Supreme Court in Minerva Surgical Inc. v. Hologic Inc., Upholds but Limits the Scope of the Equitable Doctrine of Assignor Estoppel
June 30, 2021
The judicially-derived patent-law doctrine of “assignor estoppel” prevents an inventor from assigning a patent to another for value and then later arguing in litigation that the patent is invalid. In Minerva Surgical Inc. v. Hologic Inc., the Supreme Court reined in that doctrine.
In this case, inventor Truckai filed patent applications and assigned them to his company, Novacept, Inc. (later acquired by Hologic, Inc.). After leaving Novacept/Hologic, Truckai founded Minerva Surgical, Inc. Hologic sued for patent infringement. During prosecution of the Truckai patents, Hologic broadened the scope of the claims. Minerva argued that because the scope of the claims had been broadened after Truckai assigned the rights, it would be “unfair to block Truckai (or Minerva) from challenging the breadth of those claims,” and that the written description did not support the broadened claims. The district court found that assignor estoppel barred Minerva from asserting invalidity, and the Federal Circuit affirmed, holding that whether Hologic expanded the assigned claims after Truckai assigned the patent was irrelevant to the analysis.
The Supreme Court vacated the Federal Circuit’s decision in a 5-4 decision, holding that the appeals court gave an overly broad interpretation of assignor estoppel. Although the Supreme Court declined to end the doctrine, it remanded with instructions limiting assignor estoppel to where the “assignor’s claim of invalidity contradicts explicit or implicit representations he made in assigning the patent.” Examples of where an assignor may be able to argue invalidity – and not equitably be blocked by assignor estoppel – include: (1) certain employee arrangements where the employee automatically assigns to an employer all future inventions; (2) situations where legal developments invalidated warranties given at the time of the assignment; and (3) where the claims are altered post-assignment (which is the situation in this case).

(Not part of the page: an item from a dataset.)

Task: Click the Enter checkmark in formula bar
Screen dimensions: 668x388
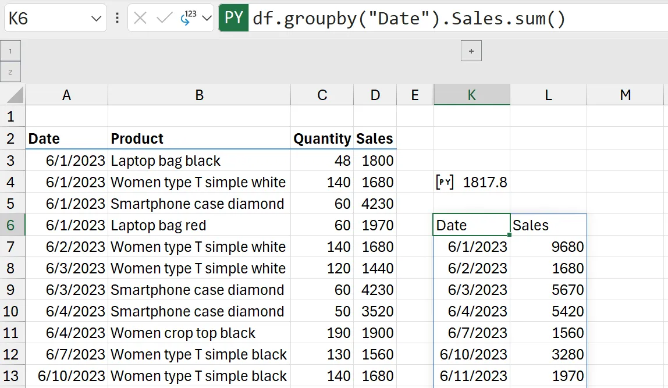Action: pyautogui.click(x=165, y=19)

Justice Barret, joined by Justices Thomas and Gorsuch, dissented. Justice Barrett questioned how assignor estoppel – which was judicially created while the Patent Act of 1870 was in effect – could survive under the Patent Act of 1952. The language of the 1952 Act stated that invalidity “shall” be a defense “in any action involving the validity or infringement of a patent.” This language does not include an exception for assignor estoppel, and therefore the dissent argued that there is no assignor estoppel under the 1952 Act.
Justice Alito, in a separate dissent, argued that neither the majority nor the dissent address whether or not to overrule Westinghouse v. Formica Insulation, the 1924 Supreme Court decision first approving the doctrine of assignor estoppel, and as such, the writ should have never been granted.
Although now limited, the doctrine of assignor estoppel continues as an equitable matter. A defendant facing an infringement charge can still assert patent invalidity as a defense if there is an equitable reason to allow a patent challenge. Patent owner assignees, on the other hand, should be careful when deciding whether to expand the scope of assigned patent applications or reissued patents, since doing so may eliminate the later shield of assignor estoppel. Further, anyone acquiring a patent should ensure that the assignor makes representations that would bar later validity challenges.